Le ministère assume ses choix, estimant crucial d’inclure “tous les secteurs impliqués” et d’avoir des profils permettant une “construction plurielle” des discours. Mais les détracteurs y voient un parti-pris idéologique mettant à mal la neutralité et l’objectivité attendues d’institutions culturelles nationales.

Relire l’histoire avec les yeux d’aujourd’hui ?

Au cœur du débat : peut-on et doit-on juger les récits historiques d’hier à l’aune des valeurs contemporaines ? Pour María Soledad Cruz-Guzmán García, porte-parole culture du Parti Populaire (droite), “réviser le XVIème siècle avec les yeux du XXIème” est une erreur :

Il y a eu un métissage qui nous a rendus meilleurs. Tout ce qui ouvre un débat stérile sur la culture lui enlève de l’énergie et du budget.

María Soledad Cruz-Guzmán García, porte-parole culture du Parti Populaire

Une position partagée par le parti d’extrême-droite Vox, qui fustige “la politique culturelle woke” du gouvernement et entend défendre “l’œuvre civilisatrice de l’Espagne” durant la période coloniale. À l’inverse, les partisans d’une relecture décoloniale assument de porter un regard critique et actualisé sur ce pan controversé de l’histoire.

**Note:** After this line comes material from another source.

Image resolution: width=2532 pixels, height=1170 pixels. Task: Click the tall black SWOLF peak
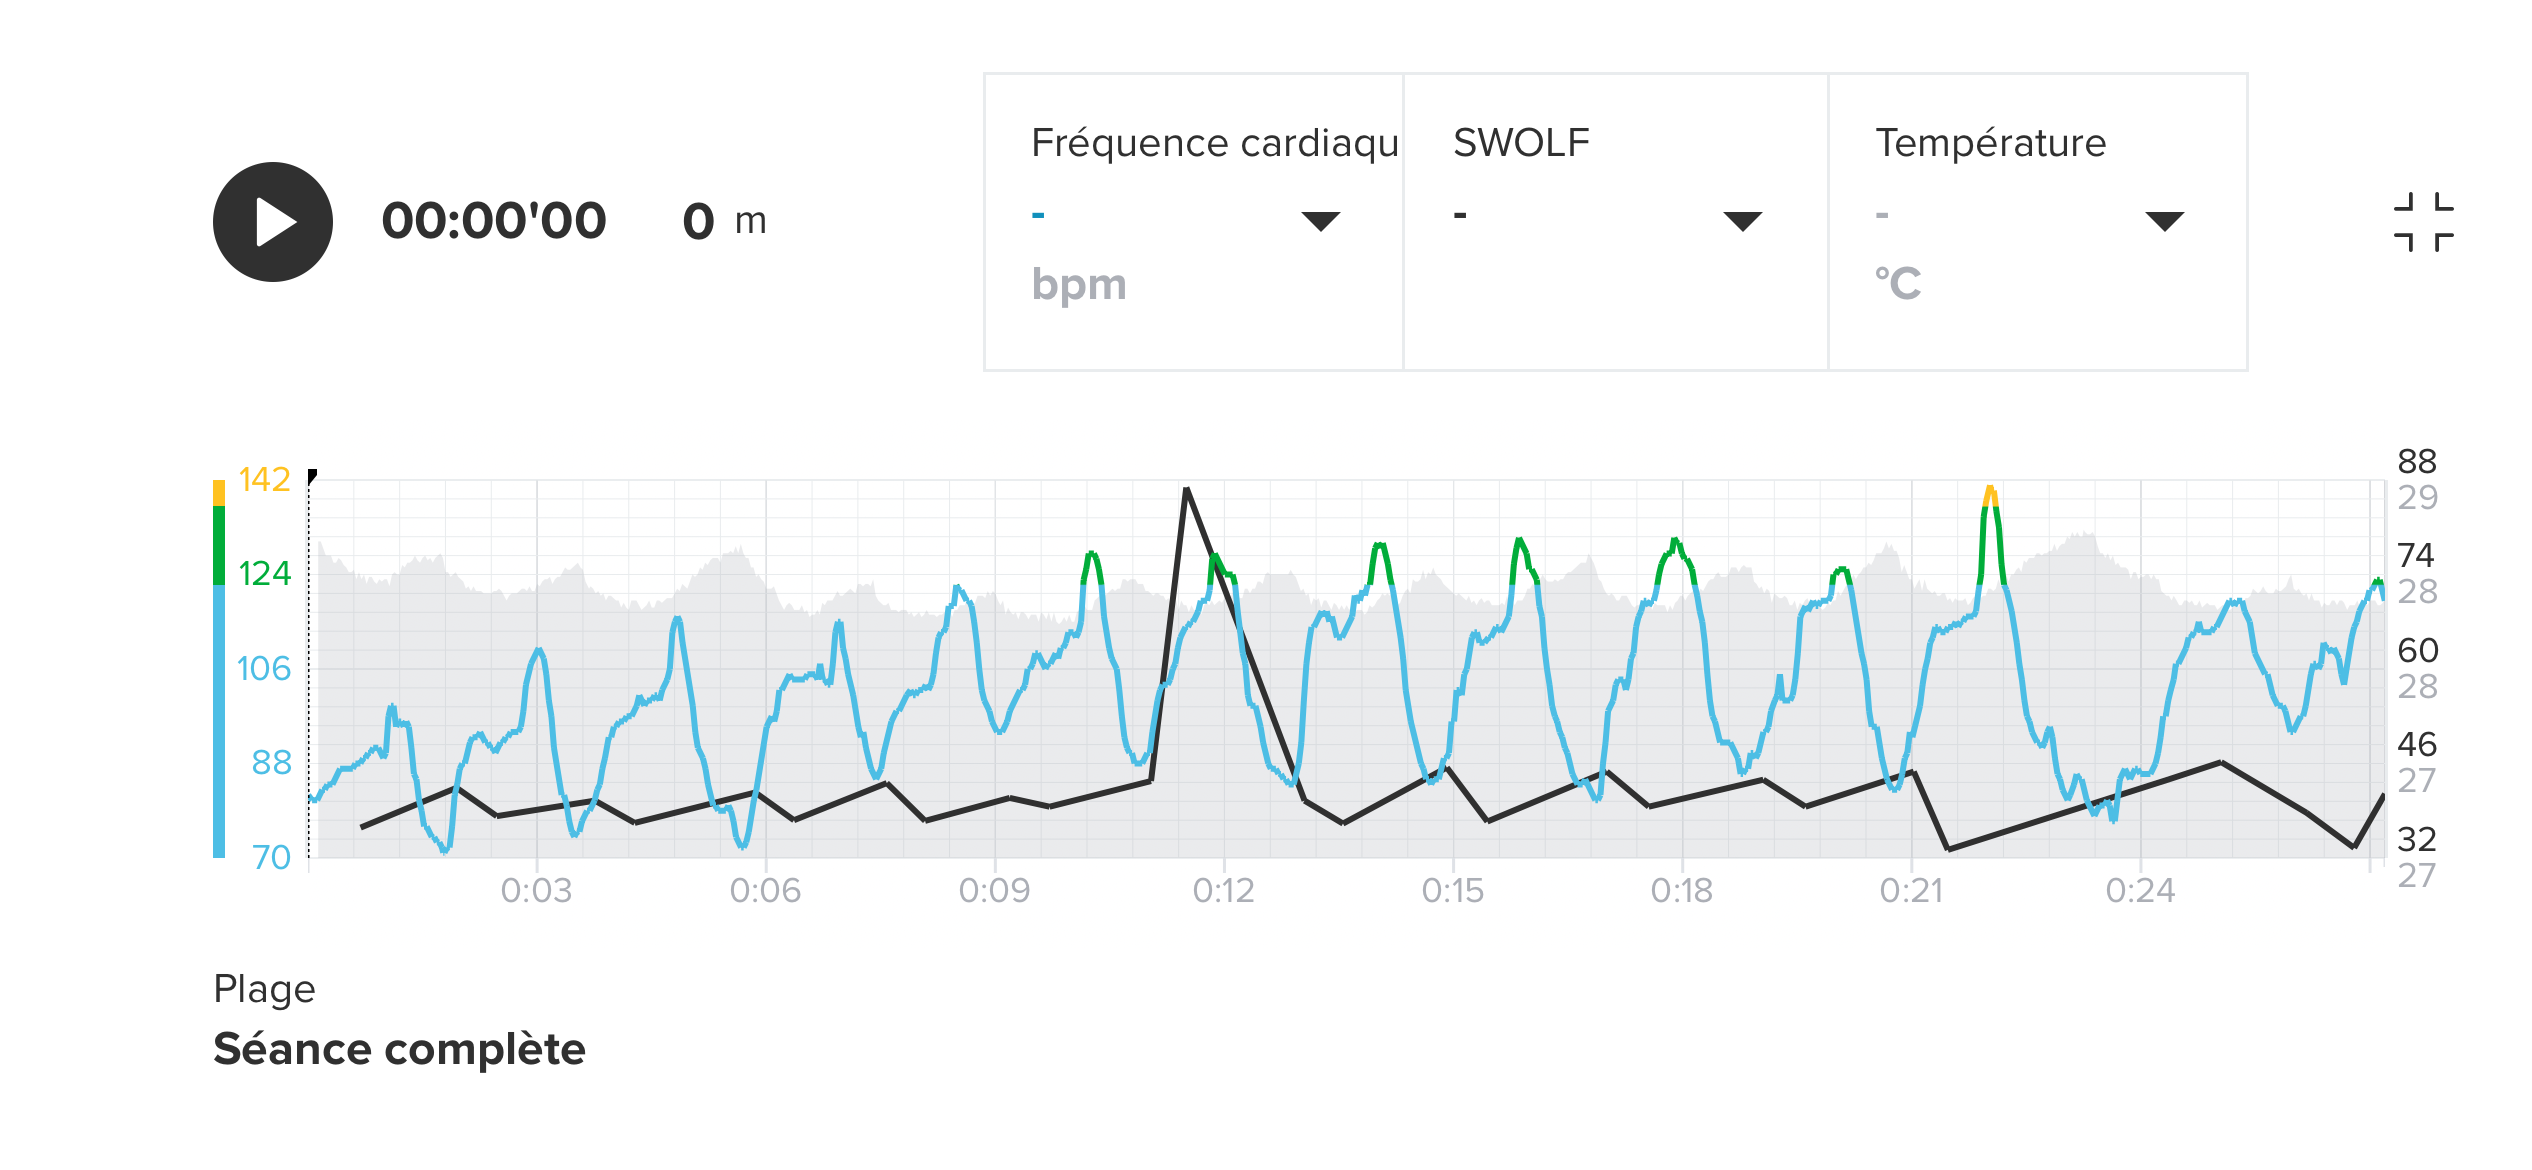tap(1186, 490)

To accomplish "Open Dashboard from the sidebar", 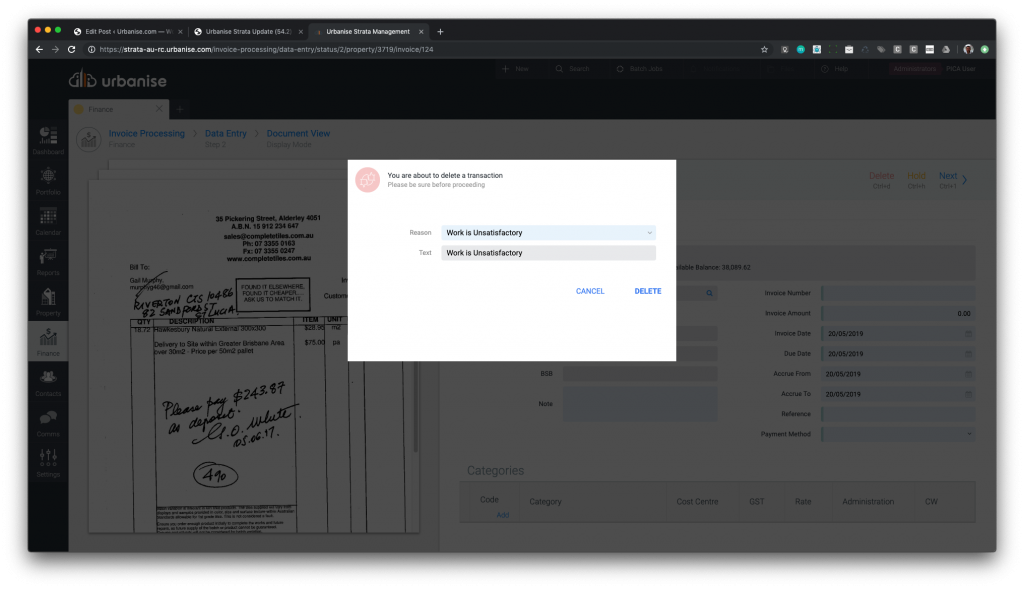I will tap(48, 139).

Vers une réforme en profondeur des musées

Au-delà de la polémique, cette initiative s’inscrit dans un mouvement plus large de remise en question des institutions muséales. Partout dans le monde, la représentation des cultures extra-occidentales et le récit proposé sur la période coloniale sont questionnés.

En Espagne, des expositions comme “La Mémoire Coloniale dans les Collections Thyssen-Bornemisza” au Musée Thyssen de Madrid illustrent cette volonté d’explorer les traces et l’héritage de l’impérialisme européen. Avec des œuvres mettant en scène l’esclavage ou des portraits de familles coloniales, le sujet s’invite peu à peu dans les salles d’exposition.

Malgré les réticences, le gouvernement semble déterminé à faire bouger les lignes et moderniser en profondeur les institutions muséales du pays. Reste à savoir jusqu’où ira cette “révolution culturelle” et comment elle sera accueillie par le public. Une chose est sûre : le débat est loin d’être clos, et ces “musées décoloniaux” risquent de faire couler encore beaucoup d’encre.